"There is only one Original. Since 1832."
So declares the pamphlet at Vienna's Café Sacher, purveyors
of "Original" sachertorte. The rest of the pamphlet gives you the
history of the sachertorte, tells you how the secret recipe with its "exact
sequence of the 36 individual steps" is jealously guarded by the café, and
instructs you in the 6 ways to identify "Original" sachertorte.
Between 1954 and 1963, Café Sacher and the nearby Demel
bakery were involved in a complex legal dispute over the use of the "Original"

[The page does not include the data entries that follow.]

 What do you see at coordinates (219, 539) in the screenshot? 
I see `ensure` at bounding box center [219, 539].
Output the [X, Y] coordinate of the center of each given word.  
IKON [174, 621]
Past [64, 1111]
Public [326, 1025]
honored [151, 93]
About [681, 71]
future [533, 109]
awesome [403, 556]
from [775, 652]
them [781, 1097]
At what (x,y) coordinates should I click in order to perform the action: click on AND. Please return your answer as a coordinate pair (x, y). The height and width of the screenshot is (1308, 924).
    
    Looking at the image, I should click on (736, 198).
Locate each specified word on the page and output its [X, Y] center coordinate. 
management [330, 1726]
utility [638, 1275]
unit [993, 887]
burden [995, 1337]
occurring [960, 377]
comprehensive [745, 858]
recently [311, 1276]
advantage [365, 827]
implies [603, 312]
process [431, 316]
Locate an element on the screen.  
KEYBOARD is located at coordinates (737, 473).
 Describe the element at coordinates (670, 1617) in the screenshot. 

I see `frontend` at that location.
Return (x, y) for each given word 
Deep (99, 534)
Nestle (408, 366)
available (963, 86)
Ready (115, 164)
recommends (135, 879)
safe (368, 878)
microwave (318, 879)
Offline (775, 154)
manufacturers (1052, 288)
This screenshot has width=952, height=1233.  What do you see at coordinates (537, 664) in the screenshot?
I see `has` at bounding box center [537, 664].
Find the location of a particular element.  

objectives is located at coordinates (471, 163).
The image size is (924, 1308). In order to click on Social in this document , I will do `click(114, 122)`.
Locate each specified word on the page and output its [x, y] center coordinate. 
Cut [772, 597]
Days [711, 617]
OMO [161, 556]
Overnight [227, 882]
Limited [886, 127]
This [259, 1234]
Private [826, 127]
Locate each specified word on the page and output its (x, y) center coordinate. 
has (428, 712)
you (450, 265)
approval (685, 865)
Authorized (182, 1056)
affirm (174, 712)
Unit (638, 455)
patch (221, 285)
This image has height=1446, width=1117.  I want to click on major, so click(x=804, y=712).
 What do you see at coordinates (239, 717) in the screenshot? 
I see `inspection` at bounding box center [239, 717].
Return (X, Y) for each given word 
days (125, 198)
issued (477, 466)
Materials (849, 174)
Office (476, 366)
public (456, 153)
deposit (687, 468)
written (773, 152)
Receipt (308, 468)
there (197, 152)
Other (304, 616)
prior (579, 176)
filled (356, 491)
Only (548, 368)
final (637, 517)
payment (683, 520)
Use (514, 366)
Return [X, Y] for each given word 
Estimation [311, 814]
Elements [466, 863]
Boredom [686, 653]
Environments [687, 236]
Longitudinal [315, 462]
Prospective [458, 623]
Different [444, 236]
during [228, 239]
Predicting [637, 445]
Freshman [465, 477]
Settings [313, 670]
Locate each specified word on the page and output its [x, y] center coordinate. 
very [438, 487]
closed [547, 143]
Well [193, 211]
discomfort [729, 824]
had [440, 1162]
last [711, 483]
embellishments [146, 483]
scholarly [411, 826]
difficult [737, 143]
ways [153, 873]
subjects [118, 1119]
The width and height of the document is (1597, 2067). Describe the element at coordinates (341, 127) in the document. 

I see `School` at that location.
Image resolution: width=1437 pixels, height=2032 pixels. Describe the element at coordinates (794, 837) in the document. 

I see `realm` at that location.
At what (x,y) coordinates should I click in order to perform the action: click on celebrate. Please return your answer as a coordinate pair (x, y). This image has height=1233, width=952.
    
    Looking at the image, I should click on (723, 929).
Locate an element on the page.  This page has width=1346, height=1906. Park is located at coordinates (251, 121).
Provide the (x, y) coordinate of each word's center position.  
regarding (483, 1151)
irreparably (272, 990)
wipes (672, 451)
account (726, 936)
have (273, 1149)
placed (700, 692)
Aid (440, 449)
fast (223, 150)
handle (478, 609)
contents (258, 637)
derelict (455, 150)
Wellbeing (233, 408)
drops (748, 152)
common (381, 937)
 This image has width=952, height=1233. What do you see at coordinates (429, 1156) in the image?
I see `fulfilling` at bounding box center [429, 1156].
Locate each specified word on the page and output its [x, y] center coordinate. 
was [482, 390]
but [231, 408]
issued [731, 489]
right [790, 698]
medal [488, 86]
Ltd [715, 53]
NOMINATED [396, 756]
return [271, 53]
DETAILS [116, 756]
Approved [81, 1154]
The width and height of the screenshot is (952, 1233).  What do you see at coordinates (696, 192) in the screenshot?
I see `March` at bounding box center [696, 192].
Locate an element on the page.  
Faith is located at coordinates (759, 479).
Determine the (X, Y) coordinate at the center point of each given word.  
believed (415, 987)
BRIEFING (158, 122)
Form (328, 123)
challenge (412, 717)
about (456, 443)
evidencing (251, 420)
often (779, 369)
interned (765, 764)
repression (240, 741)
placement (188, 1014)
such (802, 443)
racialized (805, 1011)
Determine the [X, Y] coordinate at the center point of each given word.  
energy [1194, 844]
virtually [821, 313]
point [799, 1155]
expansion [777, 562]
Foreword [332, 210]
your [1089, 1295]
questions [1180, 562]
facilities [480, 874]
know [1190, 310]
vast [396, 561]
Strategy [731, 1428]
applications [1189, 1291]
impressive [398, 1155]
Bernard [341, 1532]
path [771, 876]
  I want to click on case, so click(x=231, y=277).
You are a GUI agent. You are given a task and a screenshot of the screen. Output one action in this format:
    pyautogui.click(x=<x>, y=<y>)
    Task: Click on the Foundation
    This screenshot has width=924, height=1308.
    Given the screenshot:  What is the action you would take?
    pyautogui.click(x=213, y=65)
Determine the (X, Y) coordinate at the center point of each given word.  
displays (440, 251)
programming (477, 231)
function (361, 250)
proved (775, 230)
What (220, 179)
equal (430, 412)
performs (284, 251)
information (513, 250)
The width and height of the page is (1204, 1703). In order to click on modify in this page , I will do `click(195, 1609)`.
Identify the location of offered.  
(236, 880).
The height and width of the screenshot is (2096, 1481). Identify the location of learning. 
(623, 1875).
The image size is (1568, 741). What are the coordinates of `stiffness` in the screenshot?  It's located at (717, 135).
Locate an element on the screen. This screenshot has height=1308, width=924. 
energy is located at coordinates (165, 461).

label. Having finally won the right to use the label, it is as if Café Sacher
will let no opportunity slip to remind their customers that theirs is the one
and only "Original" sachertorte. If I am biased against Café Sacher,
it is because of this tedious insistence on originality doled out without a
trace of humour (surely I am not the only person who finds it amusing that a
nine-year legal battle was waged over "the dessert's specific
characteristics, including the [...] second layer of jam in the middle of the
cake"), and the fact that I thought sachertorte itself is hugely overrated.
Nor does their branding stop at sachertorte. Nearly every
item on the Café Sacher menu, from truffle ham to ice-cream cake, is prefaced
by "Original Sacher", or some variant thereof. The trend degenerates
into farce when, in the "Viennese Classics" section, they appear to
serve portions of their founding father's anatomy.